O governador em exercício Ricardo Couto segue atuante na reestruturação dos primeiros escalões do estado. Nesta terça (05), porém, após a prisão do deputado estadual Thiago Rangel (Avante), Couto mostrou não ter apenas uma ‘caneta de ouro’, mas também uma ‘varinha mágica’. Isso porque o governador exonerou, um dia antes da operação da PF, não só Thamires Rangel (PMB), filha de Thiago Rangel, como também Marilucia Rangel Lima, irmã do parlamentar.
A irmã do deputado estadual, preso na quarta fase da Operação Unha e Carne, foi exonerada do cargo de assistente II da Subsecretaria de Conscientização Ambiental, onde recebia, mensalmente, um salário de R$ 11,5 mil, e era subordinada da própria sobrinha, nomeada por Cláudio Castro (PL) como subsecretária adjunta. A decisão foi publicada nesta terça-feira (5) no Diário Oficial.
PF investiga um suposto esquema de “caixa 2”

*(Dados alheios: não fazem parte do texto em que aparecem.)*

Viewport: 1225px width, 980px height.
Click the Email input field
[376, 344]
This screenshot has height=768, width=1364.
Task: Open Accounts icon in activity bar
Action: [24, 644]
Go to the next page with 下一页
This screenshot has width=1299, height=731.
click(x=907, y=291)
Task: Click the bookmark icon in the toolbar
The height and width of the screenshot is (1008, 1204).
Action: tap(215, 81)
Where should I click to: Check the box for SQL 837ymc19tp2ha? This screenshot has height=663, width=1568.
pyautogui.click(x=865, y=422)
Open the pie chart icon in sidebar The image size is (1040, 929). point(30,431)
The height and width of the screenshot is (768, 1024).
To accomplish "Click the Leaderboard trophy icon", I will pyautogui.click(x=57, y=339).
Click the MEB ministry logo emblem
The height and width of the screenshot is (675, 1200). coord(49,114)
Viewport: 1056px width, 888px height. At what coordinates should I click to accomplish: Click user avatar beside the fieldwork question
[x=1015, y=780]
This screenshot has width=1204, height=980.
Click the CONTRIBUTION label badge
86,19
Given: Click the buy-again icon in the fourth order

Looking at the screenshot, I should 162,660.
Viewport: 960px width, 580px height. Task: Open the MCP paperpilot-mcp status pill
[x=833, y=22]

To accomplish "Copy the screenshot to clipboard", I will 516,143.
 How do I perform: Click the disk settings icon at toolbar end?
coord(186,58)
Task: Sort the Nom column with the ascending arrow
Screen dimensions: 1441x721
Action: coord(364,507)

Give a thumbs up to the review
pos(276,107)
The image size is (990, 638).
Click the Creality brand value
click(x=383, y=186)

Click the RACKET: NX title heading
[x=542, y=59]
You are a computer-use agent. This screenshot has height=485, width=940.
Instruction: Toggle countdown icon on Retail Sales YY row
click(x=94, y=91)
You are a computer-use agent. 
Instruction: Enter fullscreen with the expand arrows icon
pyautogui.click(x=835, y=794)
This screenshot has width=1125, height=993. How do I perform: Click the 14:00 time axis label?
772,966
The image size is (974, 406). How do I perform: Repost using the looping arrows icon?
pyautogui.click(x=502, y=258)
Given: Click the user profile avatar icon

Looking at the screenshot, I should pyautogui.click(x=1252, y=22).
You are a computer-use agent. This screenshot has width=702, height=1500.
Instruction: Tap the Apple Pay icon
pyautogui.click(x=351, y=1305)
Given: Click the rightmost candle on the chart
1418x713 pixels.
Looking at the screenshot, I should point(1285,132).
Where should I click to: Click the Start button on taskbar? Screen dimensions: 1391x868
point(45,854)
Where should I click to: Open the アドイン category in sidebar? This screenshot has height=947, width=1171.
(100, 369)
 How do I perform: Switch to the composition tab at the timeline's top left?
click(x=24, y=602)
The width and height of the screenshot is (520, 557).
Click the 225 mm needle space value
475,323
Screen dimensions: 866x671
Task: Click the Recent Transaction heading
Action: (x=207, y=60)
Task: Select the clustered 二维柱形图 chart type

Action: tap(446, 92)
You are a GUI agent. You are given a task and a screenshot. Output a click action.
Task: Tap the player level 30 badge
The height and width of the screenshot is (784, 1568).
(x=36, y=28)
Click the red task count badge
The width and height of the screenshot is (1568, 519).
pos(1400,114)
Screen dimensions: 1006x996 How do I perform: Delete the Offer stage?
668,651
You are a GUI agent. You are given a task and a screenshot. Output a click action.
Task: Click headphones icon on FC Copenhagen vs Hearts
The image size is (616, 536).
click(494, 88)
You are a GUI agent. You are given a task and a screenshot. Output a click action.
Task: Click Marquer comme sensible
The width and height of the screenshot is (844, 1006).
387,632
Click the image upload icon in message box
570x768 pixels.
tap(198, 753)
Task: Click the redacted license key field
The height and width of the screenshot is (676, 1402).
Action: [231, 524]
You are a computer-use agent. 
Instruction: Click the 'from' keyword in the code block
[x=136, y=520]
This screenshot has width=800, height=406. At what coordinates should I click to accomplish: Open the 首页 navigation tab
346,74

Ainda durante a investigação, a Polícia Federal apontou a existência de um suposto esquema de “caixa 2” que teria sido prometido por Rodrigo Bacellar (União) a Thiago Rangel para financiar a campanha eleitoral de sua filha, Thamires Rangel, à Câmara de Campos dos Goytacazes, em 2024.
Segundo a PF, os valores teriam chegado a R$ 2,9 milhões.